South Africa is one of the most industrialized countries in Africa. As we all know, African countries are the most underdeveloped countries experiencing the economic crisis, and their authorities see blockchain as the way to a new open banking sector. Citizens from the countries have a good idea, and they also stick with it. According to google trends, many African countries have been looking for bitcoin in one year. Nigeria is rated first while South Africa is ranked second.
Certain nations that also have the highest percentage of crypto-users among the population of countries are Romania, Spain, Czech Republic, Slovakia, etc., and each of those countries has more than 10% users among the entire population. However, major countries like the USA, Austria, Italy, Germany and Australia all have one digit. Reason for low numbers of users may be strict regulations from countries that gradually encircle distributed cryptos within a centralized authority.
Even though the USA is not in the list of highest crypto owners, it takes the first place in the total number of nodes carried. The U.S. is the home of Bitcoin, the first blockchain ever to exist. There is no question that the United States holds the highest number of nodes on the planet. Approximately 24.88 per cent of the nodes in the USA are scattered through Austria, France, the Netherlands, China, Australia, the United Kingdom, Taiwan, the Russian Federation and Japan. Other countries occupy a total of 2715 bitcoin nodes, which is only about 26% of the total nodes. The remaining 74% of the nodes belong to the top ten countries mentioned above.
Now some counties name holding the highest number of cryptocurrency users from the world. The USA, Romania, Czech Republic, China, Spain, Poland, Turkey, Japan, Switzerland, and South Korea.
The countries mentioned above are places for crypto-miners, crypto-exchanges, blockchain development, and these countries are idle for growth. Even regulatory procedures are going to be strict in order to stop money laundering and terrorist financing. Such countries have taken important steps to keep users ‘ funds secure, prompting more people to invest in crypto-projects. From 2009 to 2019 blockchain wallet owners have increased in size and this also shows that cryptocurrencies have become common in the investing field.
Only a few countries accept the maximum market for cryptocurrencies. Users come from all over the world, but the density of users is limited in some major countries.
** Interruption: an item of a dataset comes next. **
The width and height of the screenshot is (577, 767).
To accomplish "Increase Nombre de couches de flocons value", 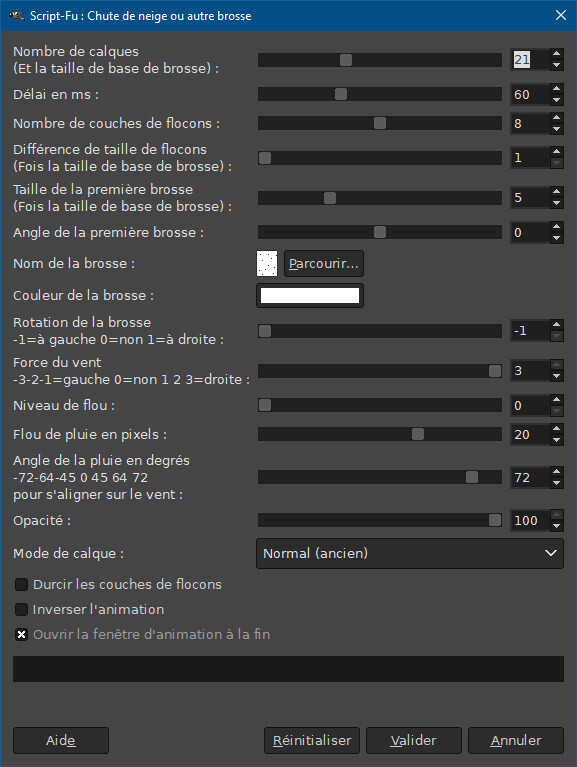I will pos(556,117).
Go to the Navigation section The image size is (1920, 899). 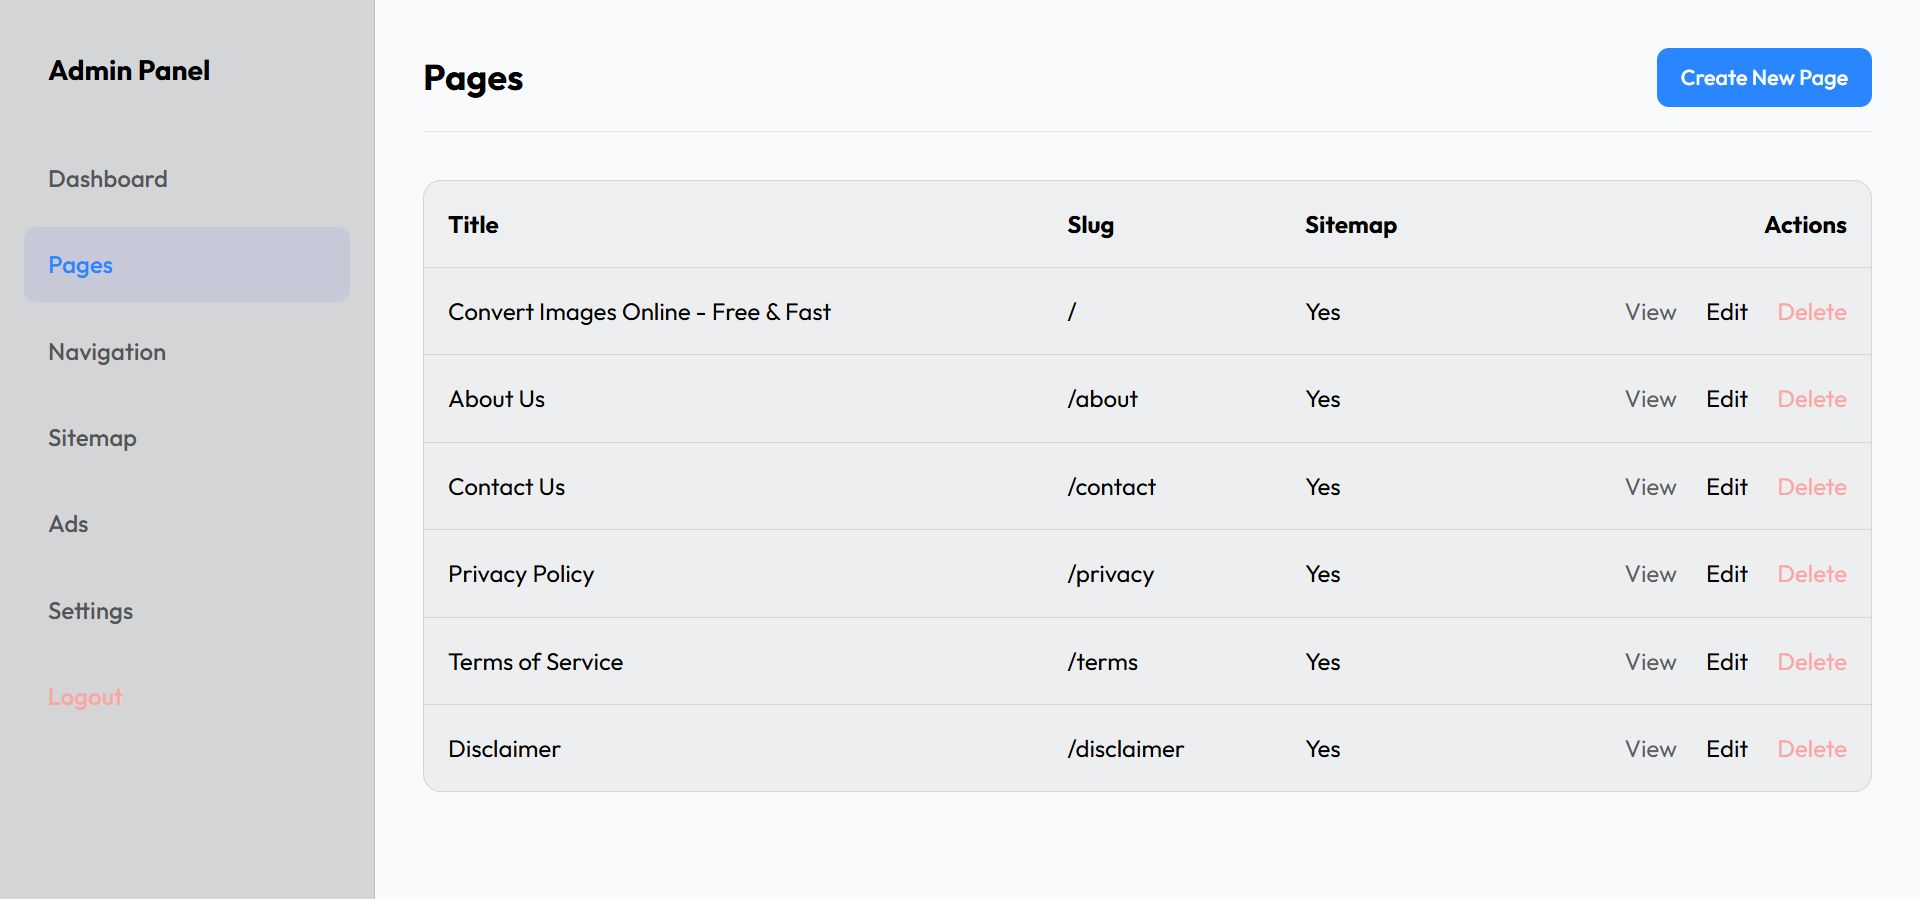[x=107, y=352]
Many states, such as Russia, Vietnam, Bolivia, Burma, etc., are nations where cryptocurrencies were illegal. Many nations have the same presence as India. India is about prohibiting bitcoin, for which investors are not willing to invest more. Many countries which uphold crypto-friendly actions are now pushing for stricter regulations.
The travel of the owners of the cryptocurrency is to unidentified nations. There are also areas where economic conditions are not conducive for cryptocurrencies such as North Korea, Bahamas, etc. So long as the government helps crypto users, they are free to invest in it. If the state doesn’t help them, people are scared because they lack faith in the system.
Nonetheless, in every case, legislation plays a difficult role in the mass adoption of any nation. When cryptocurrencies need to be embraced on a massive scale in economies, fare and transparent regulations should be in force in a country where people were uncertainly held back from an investment.